The latest “(Anti)Separation Bill” in France stirred new waves of discussion and criticism. Given the fact that France and the Czech Republic are European secular states and members of the EU – with the former acting as a trendsetter and the latter being the second most agnostic state in the EU – this paper attempts to understand the path down which Europe is heading on the question of freedom of conscience, religion, and expression. The author examines the approach of the Czech Republic to the issue of wearing Islamic religious symbols through the prism of the Czech Supreme Court and EU experience in the European court of human rights in the fields of education and employment.
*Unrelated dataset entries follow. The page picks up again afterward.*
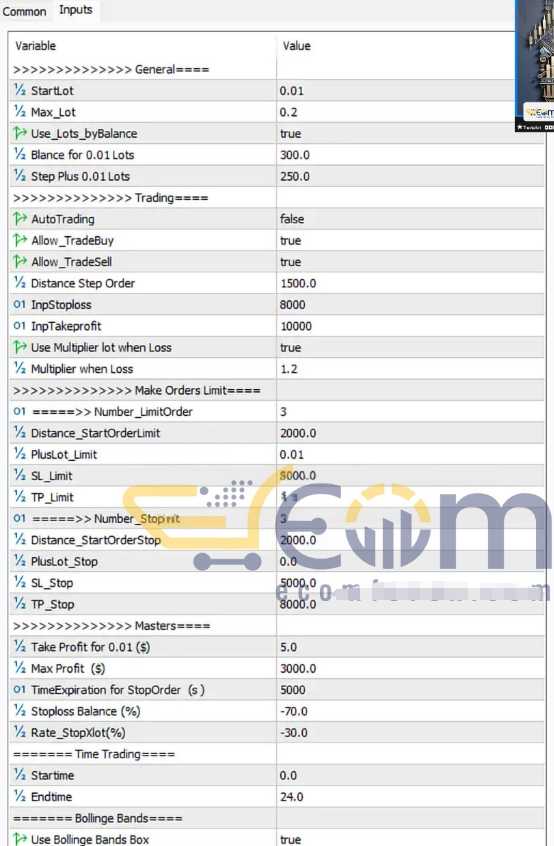The image size is (554, 846).
Task: Edit the Max_Lot value 0.2 field
Action: coord(410,112)
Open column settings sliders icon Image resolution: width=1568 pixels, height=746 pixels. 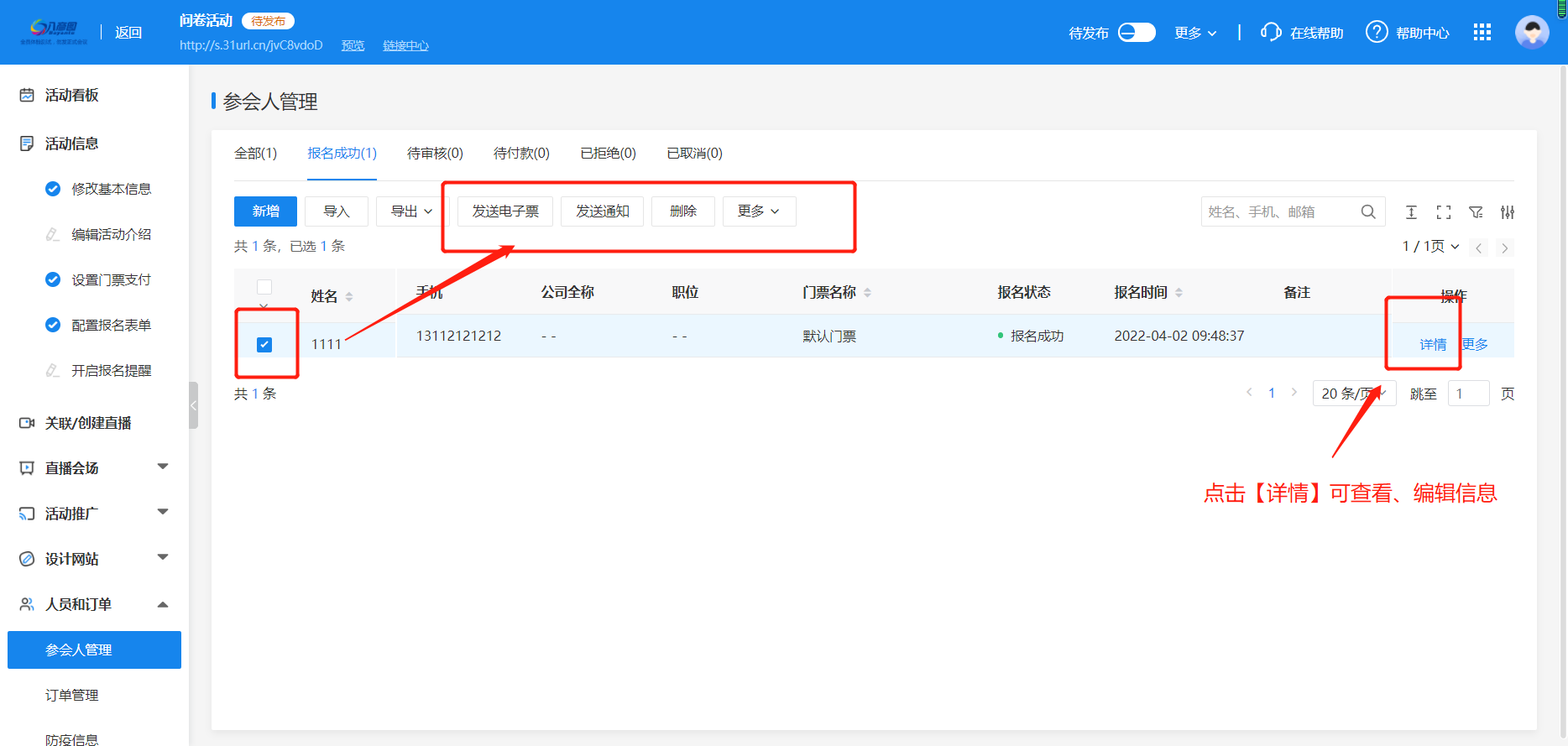[1508, 212]
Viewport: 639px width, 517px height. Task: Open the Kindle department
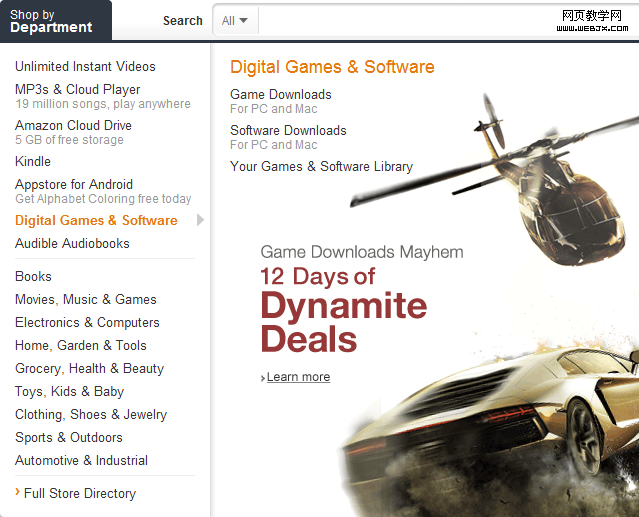point(33,161)
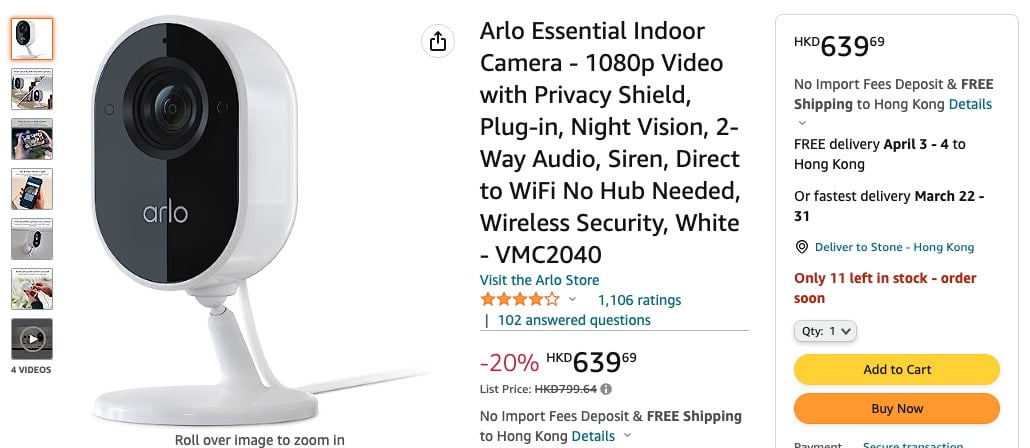Add the Arlo camera to cart
The height and width of the screenshot is (448, 1030).
click(x=897, y=369)
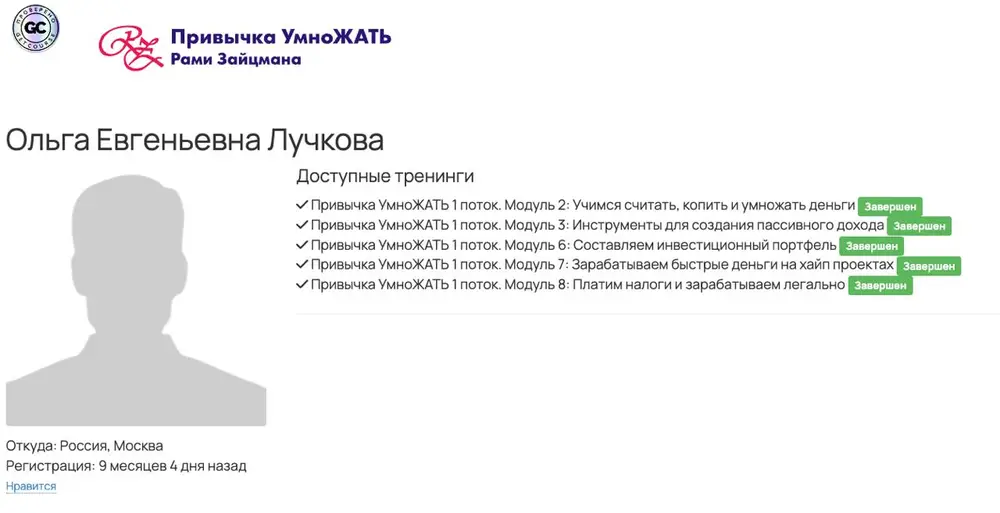The height and width of the screenshot is (513, 1000).
Task: Click the checkmark next to Модуль 8
Action: point(302,285)
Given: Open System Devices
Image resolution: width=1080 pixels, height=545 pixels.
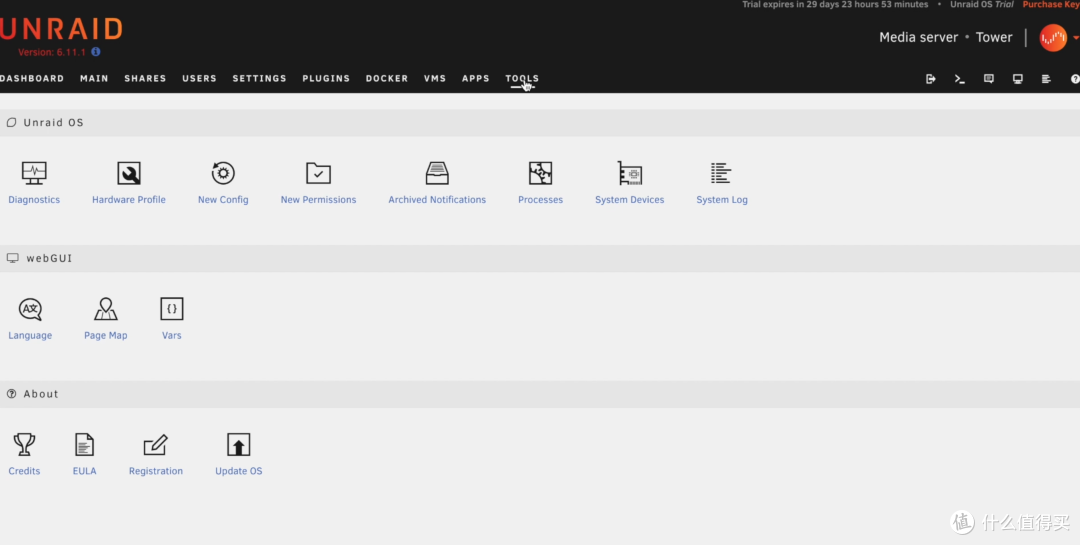Looking at the screenshot, I should [629, 174].
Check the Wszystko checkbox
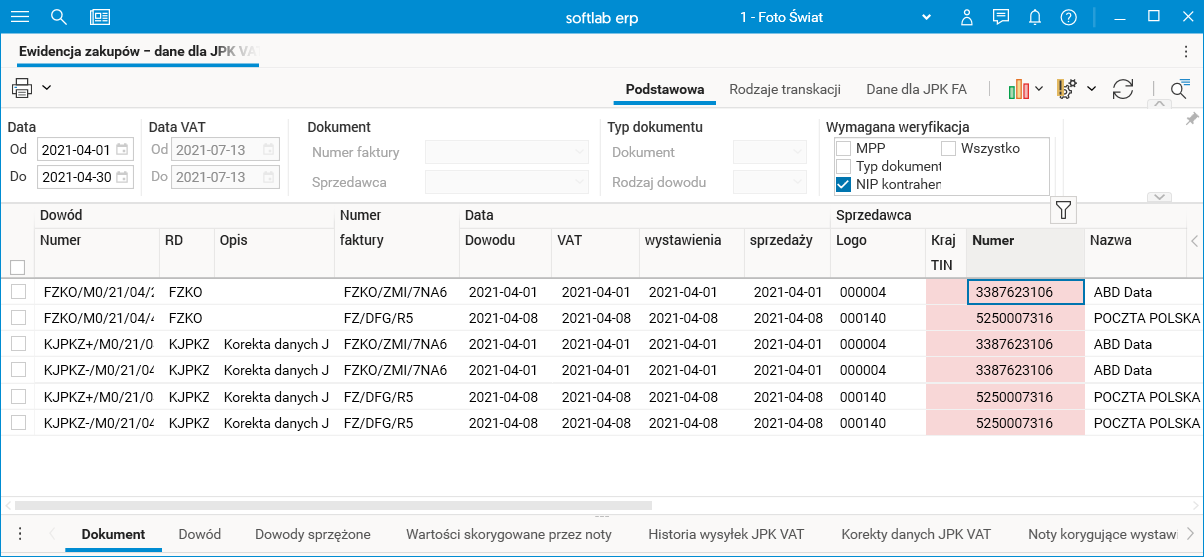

The problems associated with the wearing of religious symbols, especially Islamic ones, as scarves for women that cover their heads (i.e., the hijab) have been relevant for the past few decades, and remain open questions even in democracies such as the EU member states. This paper will discuss the position of one secular state – the Czech Republic – through the case law in this area, as well as providing an overview through the decisions of the European Court of Human Rights in the cases of the EU member states. The aim of this article is not to compare political trends and judicial approaches between France and the Czech Republic, but rather to provide alternative approaches to the right to manifest religion as demonstrated by latest judgement of the Czech Supreme Court – a source of inspiration in the vein of the motto “Liberty, equality, fraternity”.